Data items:
______
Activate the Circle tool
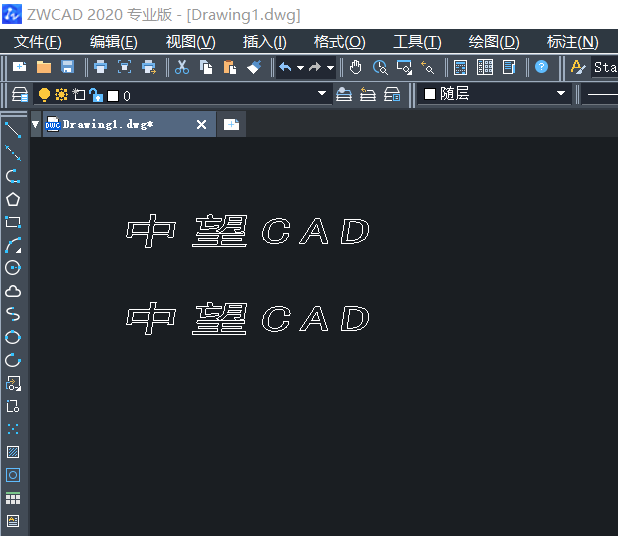The width and height of the screenshot is (618, 536). (13, 268)
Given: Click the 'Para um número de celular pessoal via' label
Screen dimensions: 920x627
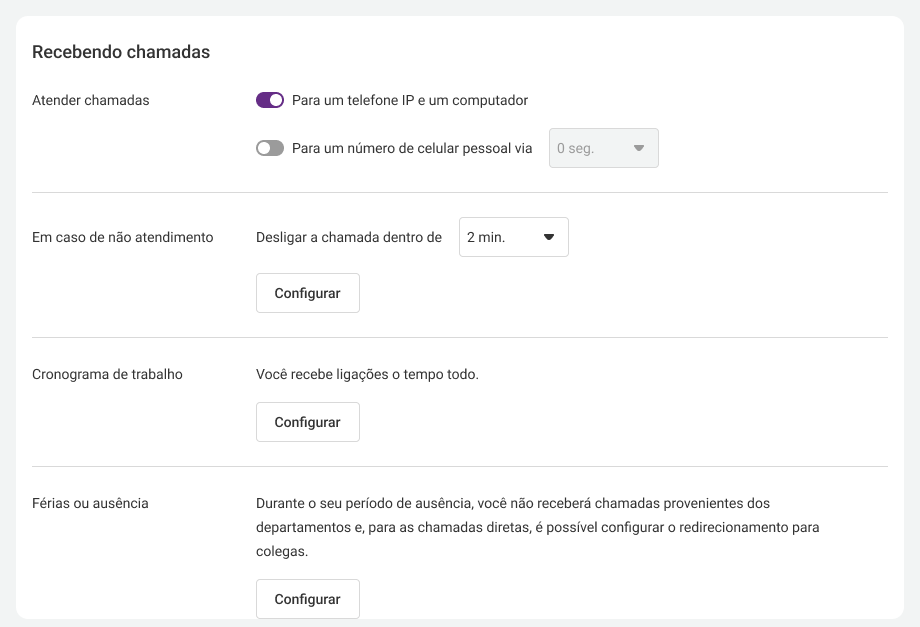Looking at the screenshot, I should point(412,148).
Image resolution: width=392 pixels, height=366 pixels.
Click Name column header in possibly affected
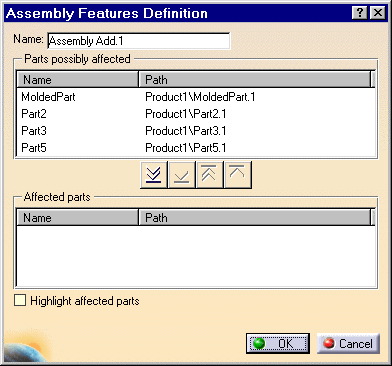coord(77,80)
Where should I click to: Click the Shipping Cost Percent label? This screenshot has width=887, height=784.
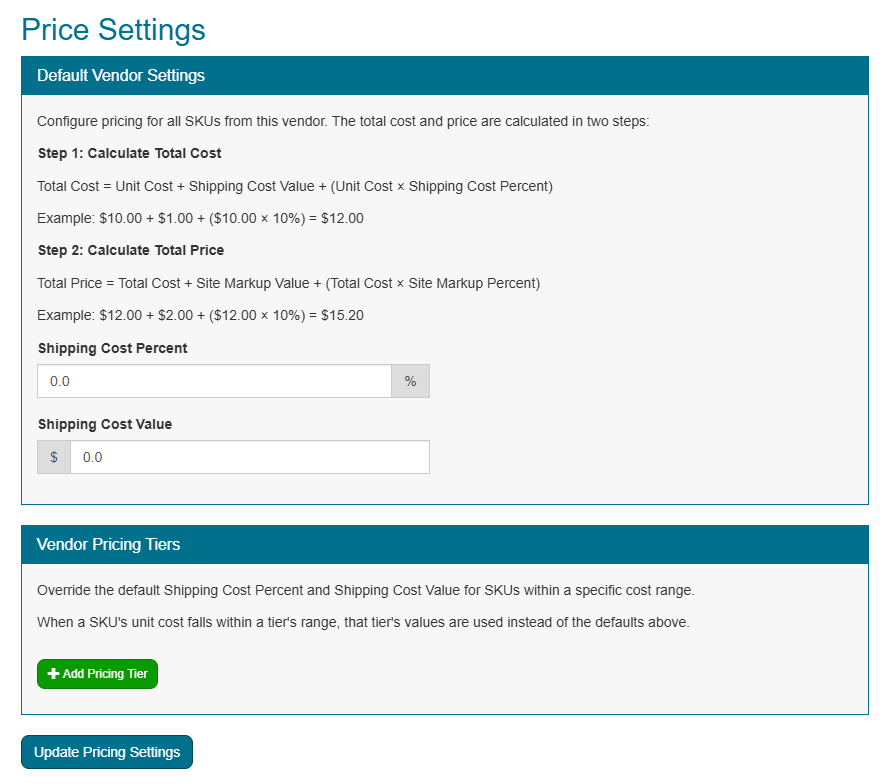tap(112, 349)
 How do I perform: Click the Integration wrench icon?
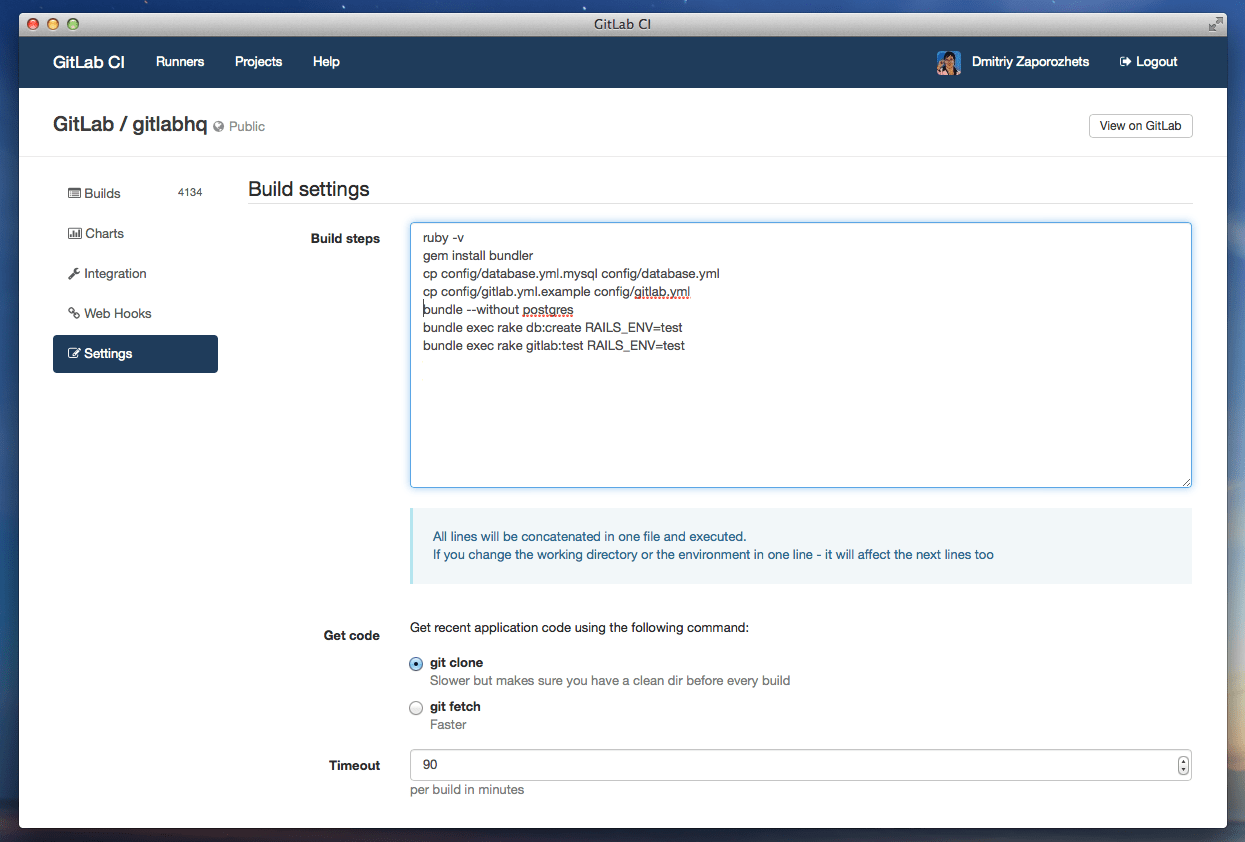click(74, 273)
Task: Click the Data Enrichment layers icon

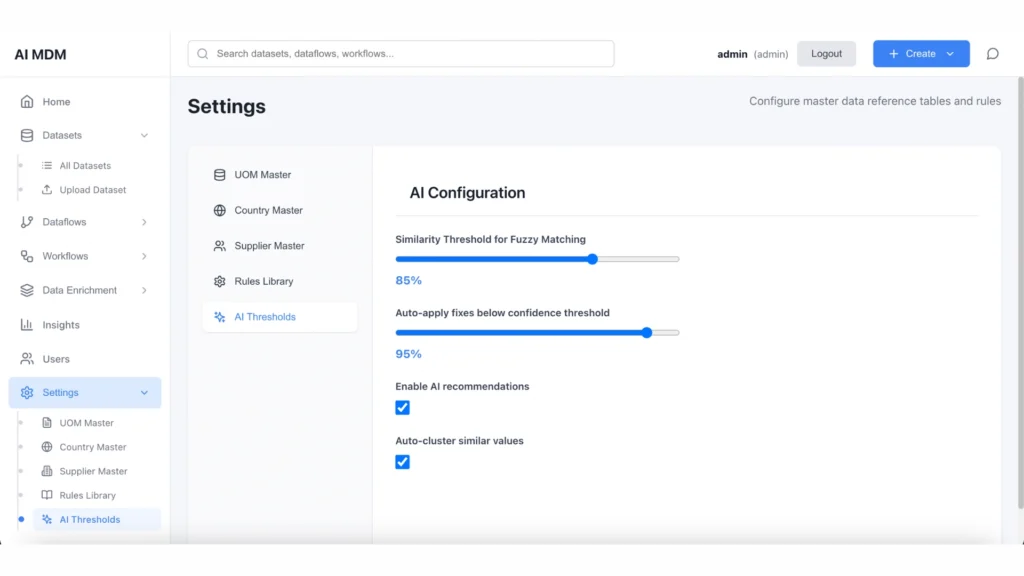Action: click(x=27, y=291)
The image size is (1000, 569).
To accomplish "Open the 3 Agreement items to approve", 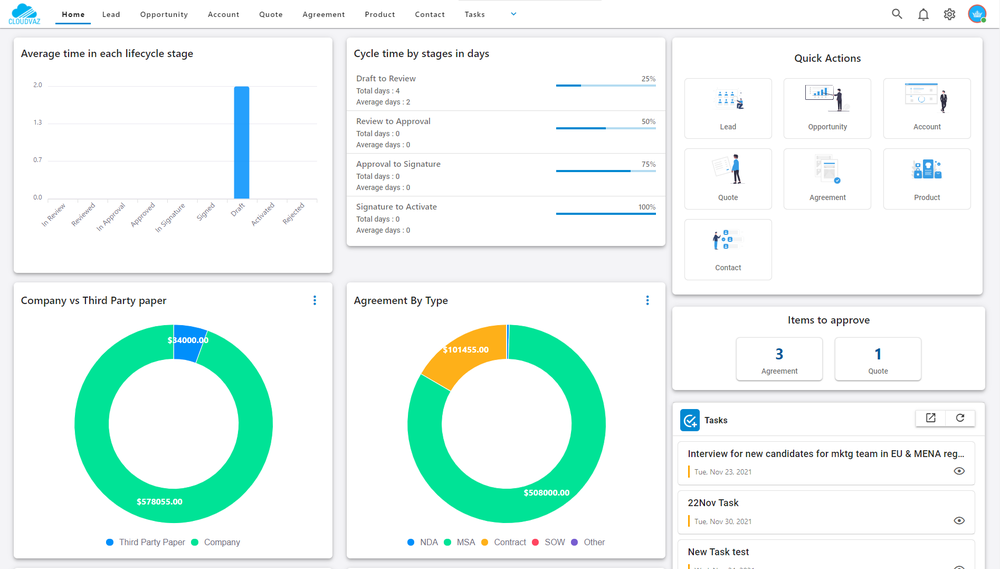I will 779,359.
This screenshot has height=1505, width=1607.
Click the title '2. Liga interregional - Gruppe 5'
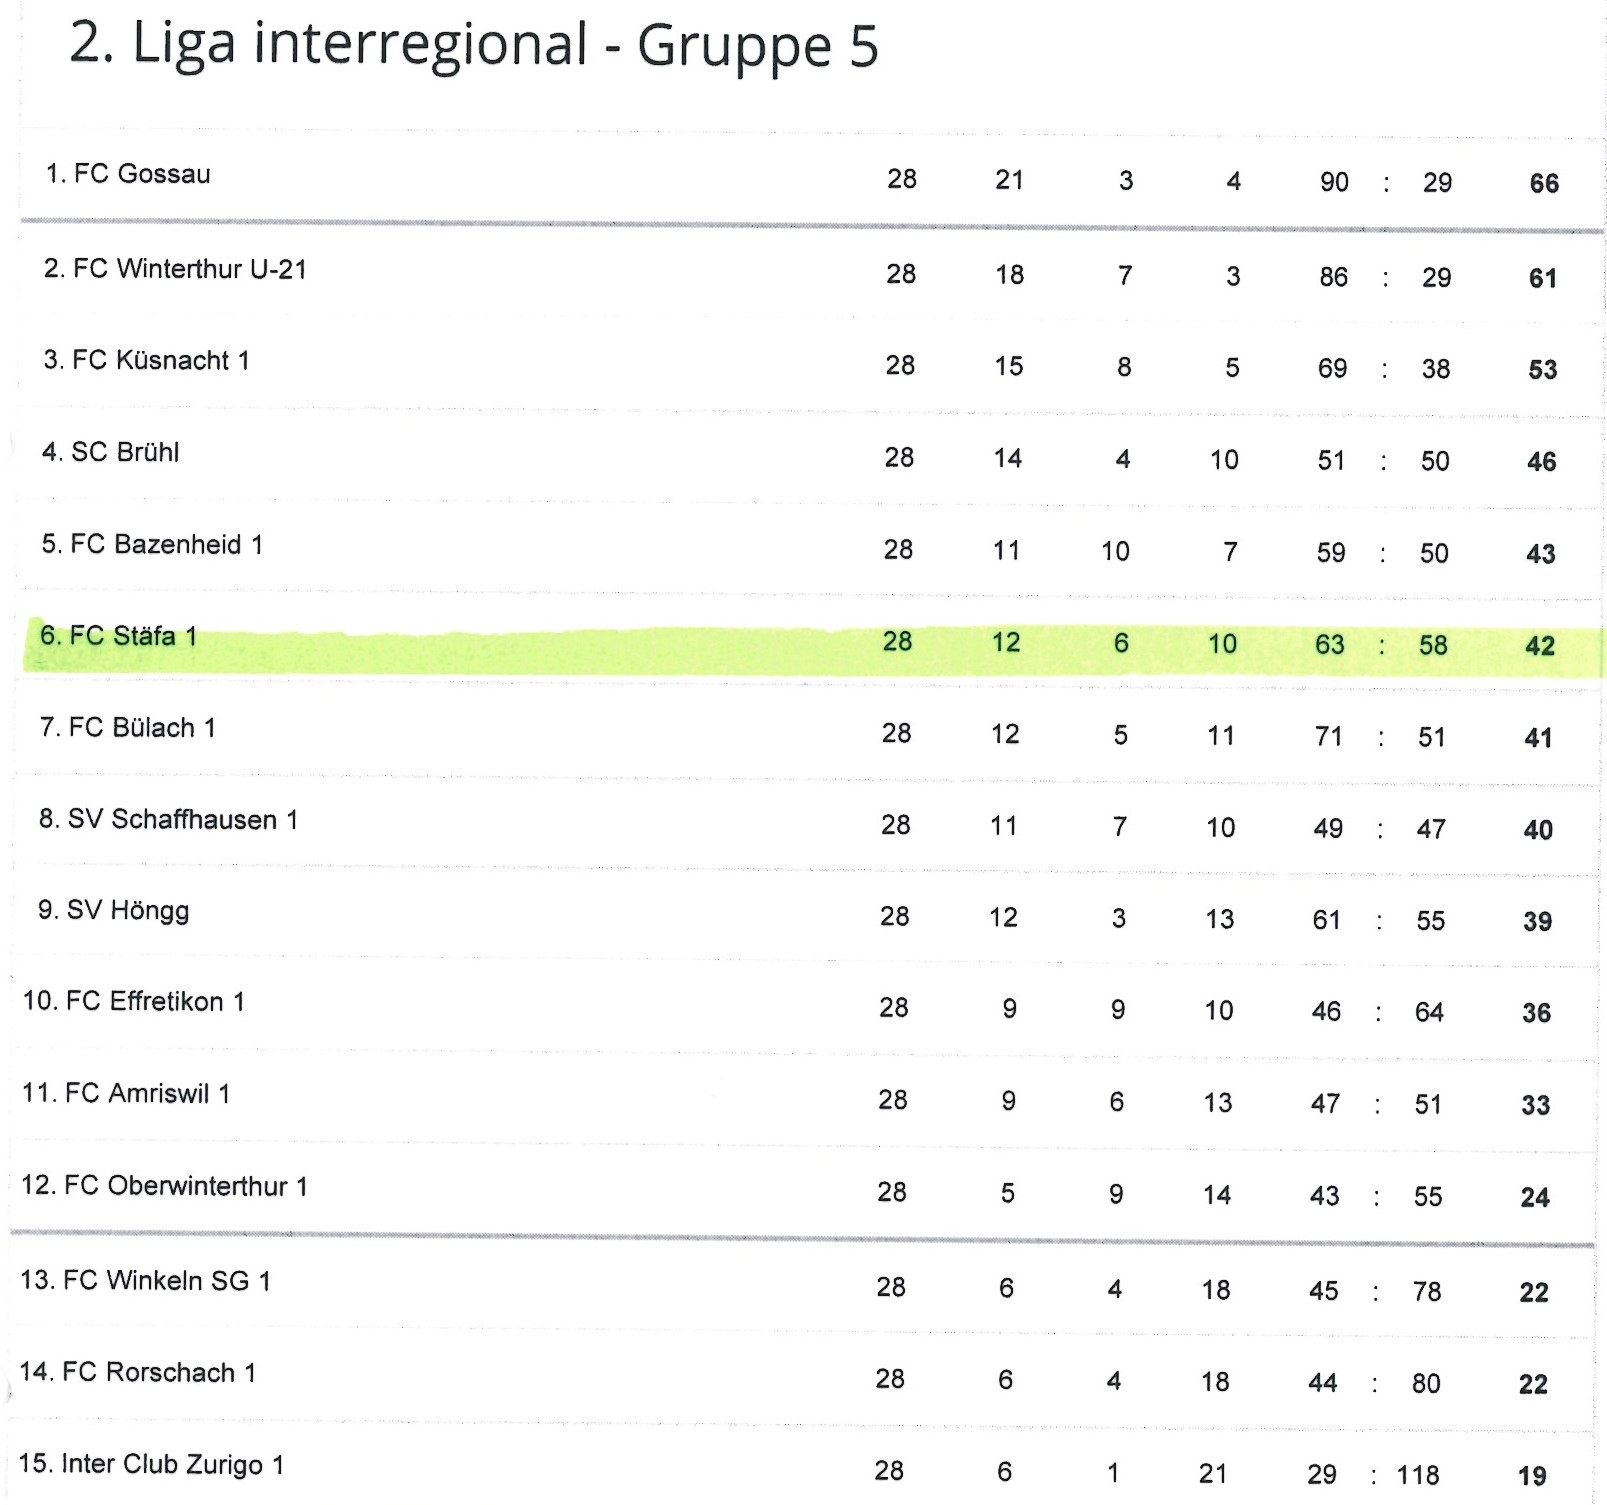pos(473,45)
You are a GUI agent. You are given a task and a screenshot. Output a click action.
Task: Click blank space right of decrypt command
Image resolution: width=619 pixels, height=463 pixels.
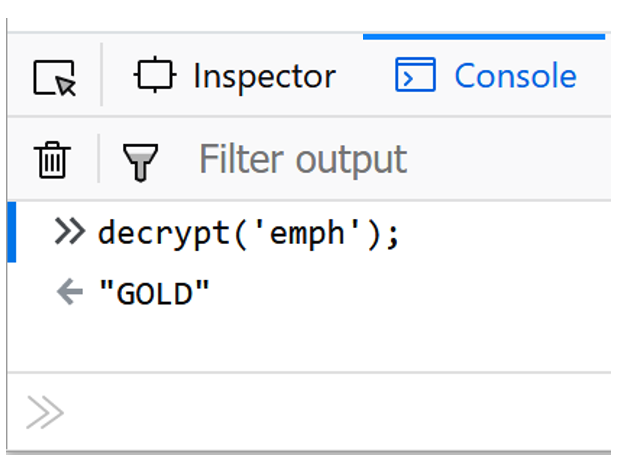tap(500, 234)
______
> [Directions]: Begin the copy at the line containing "Task: Click blank" and end it at the last line of the records; transcribe exactly and exclude pictures.

> [Solution to the exercise]:
Task: Click blank space right of decrypt command
Image resolution: width=619 pixels, height=463 pixels.
tap(500, 234)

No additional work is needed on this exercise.